Jeder E-Bike Antrieb hat individuelle Vorteile und Nachteile.
Hier ist eine Tabelle, die die Vor- und Nachteile der verschiedenen Motorpositionen zusammenfasst:
| Motorposition | Vorteile | Nachteile |
|---|---|---|
| Frontmotor | Günstig, kostengünstige Nachrüstung möglich, Rücktrittbremse möglich, Allradantrieb-ähnliches Fahrgefühl | Ungewöhnliches Fahrgefühl, beeinträchtigtes Lenkverhalten, hohe Belastung der Gabel, Neigung zum Durchdrehen |
| Mittelmotor | Tiefer Schwerpunkt, ausbalancierte Fahrperformance, geeignet für verschiedene Radkategorien, feinfühlige Unterstützung | Keine Energierückgewinnung, hoher Verschleiß von Kette und Ritzel, tendenziell teurer |
| Heckmotor | Rekuperation möglich (bei Direktantrieb), unkomplizierter Einbau, leise (Direktantrieb), sportliches Fahrverhalten | Weniger harmonisches Pedalieren, keine Nabenschaltungen möglich, oft schlechtere Performance am Berg, Tendenz zur Überhitzung |
Häufige Fragen & Antworten
- Welche Vorteile bietet ein Heckmotor beim E-Bike?
Der Heckmotor bietet eine ideale Schaltung für hügeliges Gelände und ist besonders leise im Betrieb und verfügt über eine innovative Energierückgewinnung. - Welcher Antrieb beim E-Bike ist der Beste?
Welcher Antrieb für ein E-Bike ideal ist, hängt davon ab, wie erfahren man als Fahrer ist, auf welcher Strecke man häufig unterwegs ist und natürlich wo die eigenen Vorlieben liegen.

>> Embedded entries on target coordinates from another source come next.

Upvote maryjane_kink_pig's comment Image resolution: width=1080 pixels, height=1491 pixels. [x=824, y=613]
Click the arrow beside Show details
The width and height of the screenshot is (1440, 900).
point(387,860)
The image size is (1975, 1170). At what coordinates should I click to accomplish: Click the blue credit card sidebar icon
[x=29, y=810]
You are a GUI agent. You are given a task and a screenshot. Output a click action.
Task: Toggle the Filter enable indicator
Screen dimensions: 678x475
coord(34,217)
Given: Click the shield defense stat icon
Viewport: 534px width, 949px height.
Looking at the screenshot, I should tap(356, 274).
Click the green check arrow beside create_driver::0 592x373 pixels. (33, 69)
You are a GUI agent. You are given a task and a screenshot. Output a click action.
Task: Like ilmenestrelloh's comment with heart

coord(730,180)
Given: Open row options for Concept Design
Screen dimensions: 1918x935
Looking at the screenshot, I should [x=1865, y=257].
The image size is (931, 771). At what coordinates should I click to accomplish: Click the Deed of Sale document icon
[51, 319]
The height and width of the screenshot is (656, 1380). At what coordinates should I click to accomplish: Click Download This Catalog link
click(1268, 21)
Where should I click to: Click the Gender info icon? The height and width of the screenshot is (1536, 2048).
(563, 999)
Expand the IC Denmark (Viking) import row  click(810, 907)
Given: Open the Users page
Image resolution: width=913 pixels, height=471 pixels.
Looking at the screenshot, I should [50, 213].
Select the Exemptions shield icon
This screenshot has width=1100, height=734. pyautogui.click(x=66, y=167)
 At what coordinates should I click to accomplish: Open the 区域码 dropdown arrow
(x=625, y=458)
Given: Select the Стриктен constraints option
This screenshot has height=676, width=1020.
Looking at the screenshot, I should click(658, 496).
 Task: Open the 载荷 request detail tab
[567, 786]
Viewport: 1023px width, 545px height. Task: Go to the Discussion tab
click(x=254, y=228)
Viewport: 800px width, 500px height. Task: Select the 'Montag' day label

Alle Antriebsformen haben Vor- und Nachteile. - Wie schnell fährt ein E-Bike? Wie schnell darf mein E-Bike fahren?
Die Schnelligkeit hängt von der Motorleistung ab. Die Motorleistung darf in Deutschland maximal 300 Watt betragen und 25 km/h als maximale Geschwindigkeit aufweisen. Ein S-Pedelec kommt mit einer höheren Motorleistung auf 45 km/h.